イミダペプチドとは、2つのアミノ酸が結合した成分の総称で、有効性で特に知られているのが、アンセリンとカルノシンという成分。2つのアミノ酸が結合した分子のことを“ジペプチド”というため、正式名称は「イミダゾールジペプチド」といいます。イミダペプチドは経口摂取後2つのアミノ酸に分解されますが、体内に吸収されると再合成されるという大きな特徴があります。 人間を含むあらゆる動物の体内にイミダペプチドは存在しますが、その含有量が特に多いのが渡り鳥やマグロ、カツオといった活動量の多い生き物です。渡り鳥や大型回遊魚にイミダペプチドが豊富に含まれることから、抗疲労成分や抗酸化成分としての有用性を検証する研究が進められました。

イミダペプチドの効果・効能

イミダペプチドには次のような効果・効能があるといわれています。

■抗疲労効果(肉体疲労・精神疲労)

生活しているなかで体力的ストレス、すなわち仕事や育児、過度な運動などにより生じる疲労の原因は活性酸素。この活性酸素によって細胞が傷つけられ、疲労がたまります。

イミダペプチドは活性酸素を除去する効果があることがわかっており[※2]、ヒト臨床試験でもその効果が確認されています。この作用は肉体疲労だけでなく、頭脳労働による精神疲労にも効果を発揮すると考えられています。

■抗酸化作用

酸素を吸って生きている人間は、つねに酸化ストレスにさらされています。その原因物質が先ほども述べた活性酸素などのフリーラジカル(不安定な分子でさまざまな病気を引き起こす物質)。

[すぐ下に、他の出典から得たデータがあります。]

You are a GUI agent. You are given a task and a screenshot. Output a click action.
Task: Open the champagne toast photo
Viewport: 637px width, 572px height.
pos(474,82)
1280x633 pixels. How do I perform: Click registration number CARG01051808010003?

活性酸素はフリーラジカルのひとつですが、イミダペプチドには活性酸素を緩和させる効果がある[※2]ため、摂取することによって疲労を抑制する機能があることが確認されています。

■睡眠の質を改善

肉体的・精神的疲労が蓄積すると睡眠の質が落ち、人間が本来持っている回復能力が発揮できなくなってしまいます。こうなると人間は活性酸素のえじきです。

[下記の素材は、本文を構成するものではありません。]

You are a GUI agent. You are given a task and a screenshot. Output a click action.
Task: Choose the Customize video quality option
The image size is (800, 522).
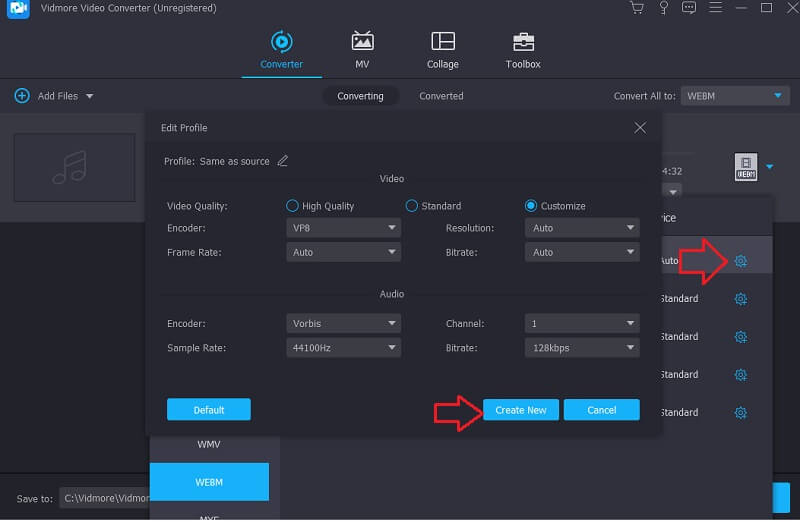(x=531, y=206)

イミダペプチドは活性酸素を除去し、負のスパイラルを断ち切る作用があります。この作用により、自律神経が優位になった状態から副交感神経が優位な状況に誘引。良質な睡眠がとれるようになるとされています。

■運動機能向上作用

イミダペプチドには疲労を抑制する効果だけでなく、運動機能を有意に向上させる作用もあることがわかっています。[※3]イミダペプチドを摂取させたマウスやラットによる動物実験や、健常男性に摂取させ高負荷をかけたヒト試験により確認されています。

■アルツハイマー型認知症の予防・改善効果

2014年3月に「イミダゾールジペプチド(イミダペプチド)には、記憶に関する脳部位の萎縮を抑制し、神経心理機能を改善する作用がある可能性がある」(東京大学 大学院新領域創成研究科 「鶏肉のイミダゾールジペプチドの脳老化改善効果を発見」から引用)という驚くべき発表がありました。このエビデンスは『2014年農林水産省研究成果10大トピックス』[※4]に選ばれています。

■尿酸抑制効果(痛風予防)

イミダゾールジペプチドの一種であるアンセリンには、血液中の尿酸値を下げる作用があることがわかっています。[※5]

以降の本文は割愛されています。